Binion’s housekeeper called most believable
Wednesday, Feb. 7, 2001 | 11:18 a.m.
Ted Binion's housekeeper, Mary Montoya-Gascoigne, was the most believable witness at the high-profile murder trial last year, a defense team pollster has concluded.
Montoya-Gascoigne, who testified about defendant Sandy Murphy's strange behavior the day Binion was killed in September 1998, scored the highest in a poll of avid trial watchers conducted by Marvin Longabaugh and his Magellan Research company at the close of testimony.
Of those questioned, 73.7 percent said they believed her testimony.
Another key prosecution witness, Steven Kurt Gratzer, a friend of defendant Rick Tabish, fared the worst. Only 43.2 percent reported that they believed him.
Longabaugh included the results of the survey of 623 members of his "electronic jury" in a 63-page article he's hoping to submit to the UNLV Law Review.
He concluded in the poll, which has a 4 percent margin of error, that defense lawyers needed a strong rally at the end of the trial to avoid losing.
"The polling data gathered at the end of testimony indicated the defense was likely to lose unless they scored big points in closing arguments or put one or both defendants on the stand," Longabaugh wrote in his article.
The defense lawyers did not have access to the poll before they gave their closing arguments, which courthouse observers concluded were disappointing.
Longabaugh, who is attending the William S. Boyd School of Law at UNLV, said he conducted the survey for "scholastic reasons" after his business arrangement with the defense team was terminated prior to the end of the trial. The defense had paid for two earlier surveys.

Your goal: According to the news report, what percentage of those polled said they believed Steven Kurt Gratzer? The rows have no connection to the news report.

Records provided:
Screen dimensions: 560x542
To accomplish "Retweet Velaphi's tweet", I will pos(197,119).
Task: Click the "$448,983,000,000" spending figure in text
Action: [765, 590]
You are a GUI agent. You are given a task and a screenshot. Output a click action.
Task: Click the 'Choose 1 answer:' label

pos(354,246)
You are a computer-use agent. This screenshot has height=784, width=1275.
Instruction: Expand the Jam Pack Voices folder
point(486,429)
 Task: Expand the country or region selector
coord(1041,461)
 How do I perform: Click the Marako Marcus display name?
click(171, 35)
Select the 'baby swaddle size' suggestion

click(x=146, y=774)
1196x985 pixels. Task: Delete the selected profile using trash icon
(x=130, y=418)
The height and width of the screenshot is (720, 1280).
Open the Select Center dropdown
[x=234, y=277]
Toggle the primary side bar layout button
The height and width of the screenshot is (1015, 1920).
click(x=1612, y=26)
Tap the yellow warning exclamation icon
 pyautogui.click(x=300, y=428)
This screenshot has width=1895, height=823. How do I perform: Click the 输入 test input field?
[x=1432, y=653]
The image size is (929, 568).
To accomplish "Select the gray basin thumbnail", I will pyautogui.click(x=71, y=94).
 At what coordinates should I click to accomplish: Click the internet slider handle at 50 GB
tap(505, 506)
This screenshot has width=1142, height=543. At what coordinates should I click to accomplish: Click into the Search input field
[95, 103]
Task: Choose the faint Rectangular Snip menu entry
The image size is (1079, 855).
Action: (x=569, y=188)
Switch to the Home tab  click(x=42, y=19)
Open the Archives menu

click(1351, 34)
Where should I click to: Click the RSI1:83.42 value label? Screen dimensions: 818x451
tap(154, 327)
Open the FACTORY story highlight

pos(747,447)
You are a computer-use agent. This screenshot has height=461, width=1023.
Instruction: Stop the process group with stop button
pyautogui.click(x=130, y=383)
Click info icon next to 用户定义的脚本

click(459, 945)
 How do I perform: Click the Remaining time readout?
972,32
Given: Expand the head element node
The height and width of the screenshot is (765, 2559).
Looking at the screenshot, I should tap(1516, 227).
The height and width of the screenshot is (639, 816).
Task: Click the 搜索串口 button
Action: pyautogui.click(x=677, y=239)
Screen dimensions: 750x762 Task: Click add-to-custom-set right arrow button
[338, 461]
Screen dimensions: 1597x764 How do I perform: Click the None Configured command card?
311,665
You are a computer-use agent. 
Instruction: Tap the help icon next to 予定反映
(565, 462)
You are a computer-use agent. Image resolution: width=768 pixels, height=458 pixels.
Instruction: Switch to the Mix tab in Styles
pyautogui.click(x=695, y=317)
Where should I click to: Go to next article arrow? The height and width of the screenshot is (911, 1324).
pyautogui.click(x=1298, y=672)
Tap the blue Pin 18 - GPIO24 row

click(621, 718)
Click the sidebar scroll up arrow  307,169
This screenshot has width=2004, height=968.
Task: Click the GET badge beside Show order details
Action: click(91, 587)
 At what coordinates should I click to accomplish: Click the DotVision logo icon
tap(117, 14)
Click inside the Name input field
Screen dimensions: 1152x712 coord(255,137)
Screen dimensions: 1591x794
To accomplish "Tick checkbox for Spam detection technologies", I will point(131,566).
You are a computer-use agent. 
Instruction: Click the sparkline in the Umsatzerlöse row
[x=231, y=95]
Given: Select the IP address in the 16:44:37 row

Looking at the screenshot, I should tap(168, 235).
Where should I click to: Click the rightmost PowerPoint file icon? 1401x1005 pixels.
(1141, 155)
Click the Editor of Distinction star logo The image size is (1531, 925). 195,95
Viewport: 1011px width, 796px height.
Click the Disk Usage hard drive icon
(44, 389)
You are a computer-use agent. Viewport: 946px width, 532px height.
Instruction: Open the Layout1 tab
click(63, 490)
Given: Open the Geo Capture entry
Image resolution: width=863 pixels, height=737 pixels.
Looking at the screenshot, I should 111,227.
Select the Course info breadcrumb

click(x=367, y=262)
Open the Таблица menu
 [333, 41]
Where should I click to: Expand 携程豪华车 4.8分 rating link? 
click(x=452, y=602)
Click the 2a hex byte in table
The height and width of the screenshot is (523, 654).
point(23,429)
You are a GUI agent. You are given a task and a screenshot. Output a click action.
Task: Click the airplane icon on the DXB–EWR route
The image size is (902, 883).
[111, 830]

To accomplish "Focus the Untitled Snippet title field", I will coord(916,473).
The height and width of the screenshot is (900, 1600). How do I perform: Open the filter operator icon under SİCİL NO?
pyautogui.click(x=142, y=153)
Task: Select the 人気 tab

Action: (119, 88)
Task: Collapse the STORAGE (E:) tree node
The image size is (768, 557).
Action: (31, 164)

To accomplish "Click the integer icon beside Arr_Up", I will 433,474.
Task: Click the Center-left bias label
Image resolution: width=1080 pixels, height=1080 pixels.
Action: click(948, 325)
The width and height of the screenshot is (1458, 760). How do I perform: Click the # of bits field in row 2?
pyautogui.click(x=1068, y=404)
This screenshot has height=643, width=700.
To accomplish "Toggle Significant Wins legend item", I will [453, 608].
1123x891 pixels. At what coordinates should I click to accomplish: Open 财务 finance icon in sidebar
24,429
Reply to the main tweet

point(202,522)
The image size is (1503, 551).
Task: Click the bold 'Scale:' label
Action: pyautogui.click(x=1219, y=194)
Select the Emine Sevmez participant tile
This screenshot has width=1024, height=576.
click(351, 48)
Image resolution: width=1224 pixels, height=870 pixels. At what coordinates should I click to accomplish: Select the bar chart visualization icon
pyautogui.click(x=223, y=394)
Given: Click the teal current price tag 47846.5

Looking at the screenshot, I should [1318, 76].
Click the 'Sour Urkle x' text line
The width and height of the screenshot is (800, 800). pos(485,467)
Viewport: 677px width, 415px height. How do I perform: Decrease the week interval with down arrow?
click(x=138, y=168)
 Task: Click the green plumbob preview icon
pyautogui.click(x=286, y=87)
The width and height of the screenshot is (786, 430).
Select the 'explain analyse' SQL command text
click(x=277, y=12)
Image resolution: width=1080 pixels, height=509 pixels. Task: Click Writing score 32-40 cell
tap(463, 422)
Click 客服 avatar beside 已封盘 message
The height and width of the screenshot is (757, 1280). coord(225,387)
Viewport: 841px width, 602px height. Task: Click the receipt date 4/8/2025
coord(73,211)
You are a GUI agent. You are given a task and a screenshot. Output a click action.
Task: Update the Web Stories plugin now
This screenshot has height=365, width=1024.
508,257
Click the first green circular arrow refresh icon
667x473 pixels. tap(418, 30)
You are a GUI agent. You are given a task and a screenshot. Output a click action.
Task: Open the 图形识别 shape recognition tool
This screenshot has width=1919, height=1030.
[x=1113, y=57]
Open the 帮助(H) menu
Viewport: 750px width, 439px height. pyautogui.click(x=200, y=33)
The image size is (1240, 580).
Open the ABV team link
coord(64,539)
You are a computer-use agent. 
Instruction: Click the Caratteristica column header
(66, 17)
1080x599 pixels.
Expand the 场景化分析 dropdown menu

Exercise result: 43.2 percent